*DOCUMENT SECTION*
***

The film really is deserving of its place as one of the great concert films. It was, as the opening credits inform us, “conceived for the stage by David Byrne” and it is obvious his virtuosity extends past music. The show begins with Byrne alone on stage strumming “Psycho Killer” on an acoustic guitar and backed up by only a boom-box on a well-lit and bare stage. Each of the next 4 song adds an additional musicians and instruments until the full band is assembled for a inspiring rendition of Burning Down the House. The energy level never dips for the next 10 songs as the band cooks their blend of polyrhythmic-synch-funk at the height of their power.

And all the while Demme’s army of cinema-verite cameramen drift around the stage capturing the little looks and dances and stomps and nods of the band in full swing and painting each musician as a character and not just “the keyboardist” or “the dude with the bongos. It is really the camera work that is my favorite part of the show; each song is shot slightly differently keeping the whole show fresh, though still a cohesive whole. There are no flashy swooping shots, no gimmicky cuts or dissolves, just straight-forward and solid filmmaking. Music video producers of today would do well to take the lessons of this film to heart. Even if you are just a casual fan of The Talking Heads move this movie to the top of your Queue and bask in the brilliance of David Byrne and his big-suit.

***

*SUPPLIED INFORMATION*

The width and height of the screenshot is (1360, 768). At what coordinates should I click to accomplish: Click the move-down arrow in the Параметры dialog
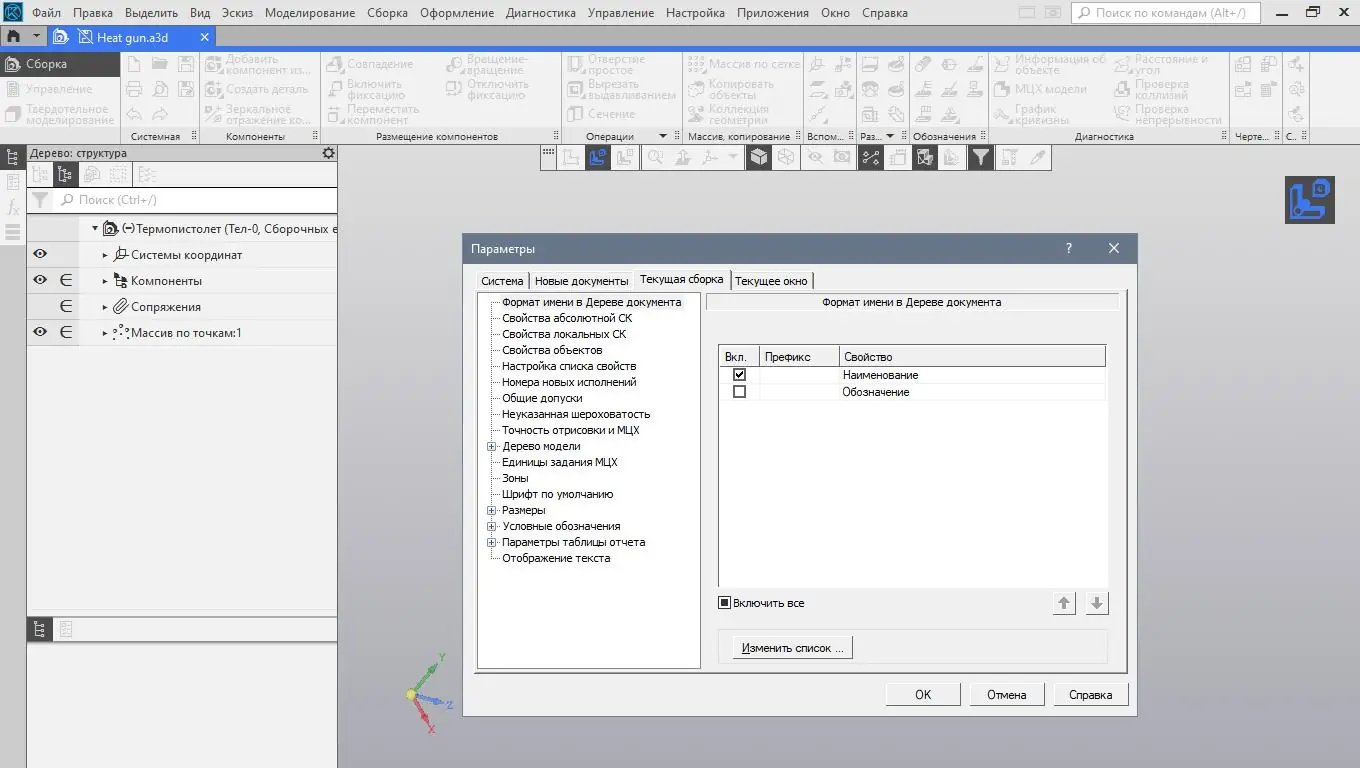click(1097, 603)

***

*EXERCISE TASKS*
1. Answer these questions using the concert film review above the data.
(a) What song does Byrne play alone on stage at the start of the show?
(b) What song does the full band perform once it is assembled?
(c) What part of the show does the reviewer call a favorite?
2. In the concert film review, repeat word for word the passage from "The film really" up to and including "of their power.".

*SOLUTIONS IN ORDER*
1.
(a) "Psycho Killer"
(b) "Burning Down the House"
(c) The camera work

2.
The film really is deserving of its place as one of the great concert films. It was, as the opening credits inform us, “conceived for the stage by David Byrne” and it is obvious his virtuosity extends past music. The show begins with Byrne alone on stage strumming “Psycho Killer” on an acoustic guitar and backed up by only a boom-box on a well-lit and bare stage. Each of the next 4 song adds an additional musicians and instruments until the full band is assembled for a inspiring rendition of Burning Down the House. The energy level never dips for the next 10 songs as the band cooks their blend of polyrhythmic-synch-funk at the height of their power.